I know we’re all busy but I’m taking a moment to honor Ken Olsen who died on Sunday at 84. Olsen, you might know, was the co-founder and long time CEO of Digital Equipment Corporation. DEC was once the second largest computer company in the world, second only to IBM, with a market cap of $14 billion. At one point in the mid-1980s Fortune magazine declared Olsen the most successful entrepreneur in American history.
DEC’s heyday is already a long time gone, at least by this industry’s sense of time, but I don’t think I overstate it when I say that DEC made all of our jobs possible in one way or another. At the beginning IBM owned the industry and big iron was not only room filling but air conditioning sucking and bank account draining.
We think of Apple as the original David against Goliath but long before there was a Macintosh there were PDP-8’s, PDP-20’s and ultimately PDP-11’s and VAX’s, computers that were smaller than mainframes and much less expensive to own and operate. Mini-computers made it first possible to think of departmental machines that eventually morphed to personal machines.
Today, when the “Evolution of Computing” slide is trotted out by cloud computing vendors the progression usually skips over the mini-computer leaping from mainframes to client-server but veterans of that age know better. The mini-computer revolution wasn’t just about hardware it was a social phenomenon. Mini’s were the first hardware to support a partner ecosystem, unlike the mainframe, which required a court order to accomplish the same thing.

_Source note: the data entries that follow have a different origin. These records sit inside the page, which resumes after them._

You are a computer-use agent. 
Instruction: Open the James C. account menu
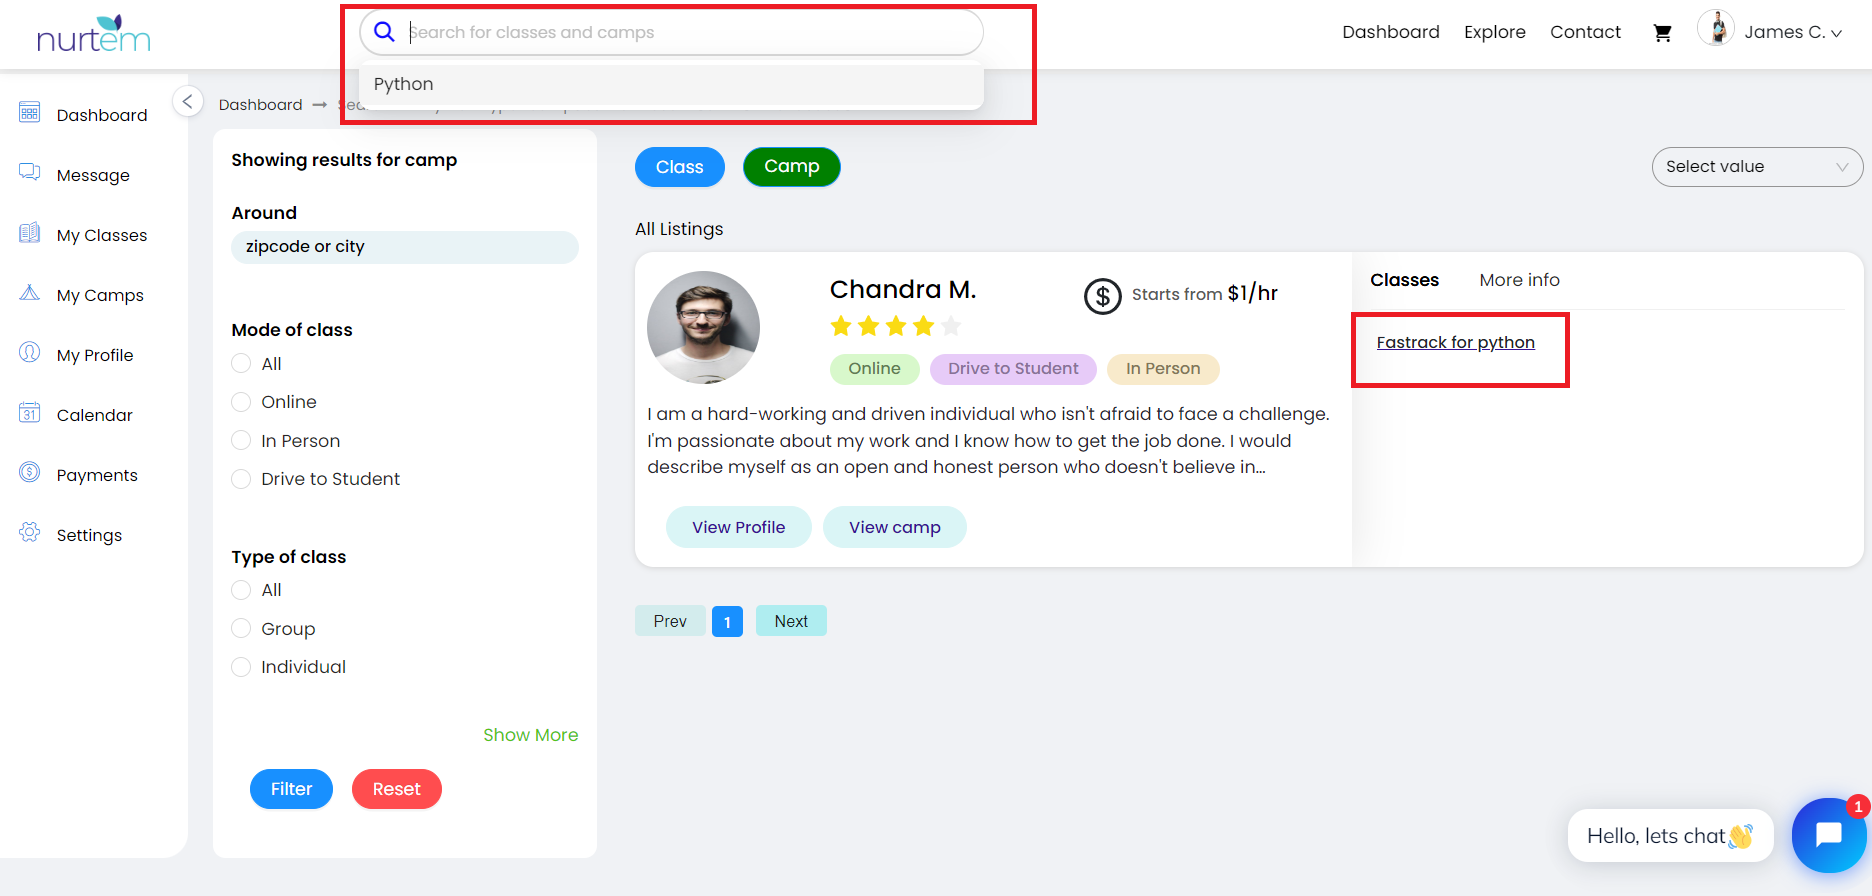click(1771, 32)
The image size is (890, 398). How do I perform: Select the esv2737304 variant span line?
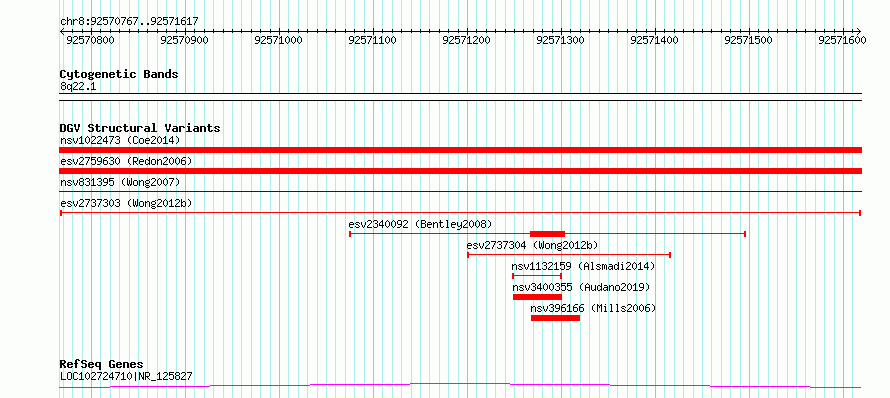pyautogui.click(x=569, y=255)
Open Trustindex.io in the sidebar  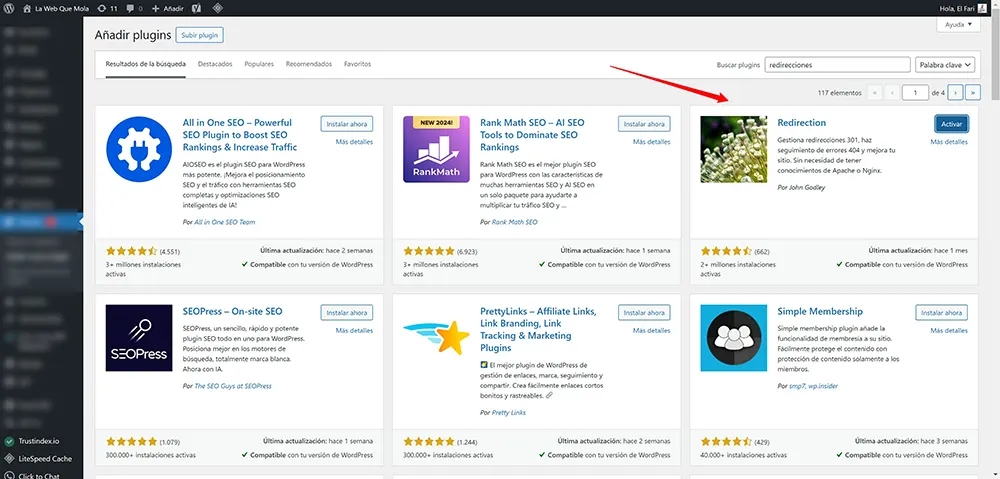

The iconic accessory of the mainframe was the “glass house” but mini’s had nothing similar. Mini’s were like a party anyone could attend. In addition to the ecosystem there were legions of long haired, sandal wearing hippy types with double-E degrees from the universities around Boston, notably MIT but also UMass, who sprouted companies like entrepreneurs south of San Francisco would do a technology generation later.
Whatever you can point to in computing today, there was at least the seed of a similar idea that took hold on a mini-computer. One example is all we really need, the Internet got started there. If you need another, consider synchronous multi-processing. Ken Olsen, his brother Stanley Olsen and friend Harlan Anderson along with $70,000 in venture capital started it all.
Olsen was a genius and he wasn’t always right but he was always worth listening to. He was slow on the uptake for personal computers and lost that battle even though at one point DEC had three different PC models with three different operating systems. That one slip ended when upstart Compaq bought DEC in 1998. But DEC was an early advocate of TCP/IP and I recall one DEC World when the company rented the QE2 to serve as a floating hotel to support all of the company’s visitors to Boston. At that event, which might have been near the company’s peak, they were showing selected customers under NDA a VAX running with a solid state disk that might have had a capacity of 256 MB. That was unheard of at the time but it made the VAX run very fast.
So Ken’s gone, it was a great career and his influence spawned much of the industry we have today. This takes nothing away from other greats like Gordon Moore, Larry Ellison, Mitch Kapor or Dan Bricklin, and many others of course. In many ways they might agree about Olsen’s huge influence on their careers too.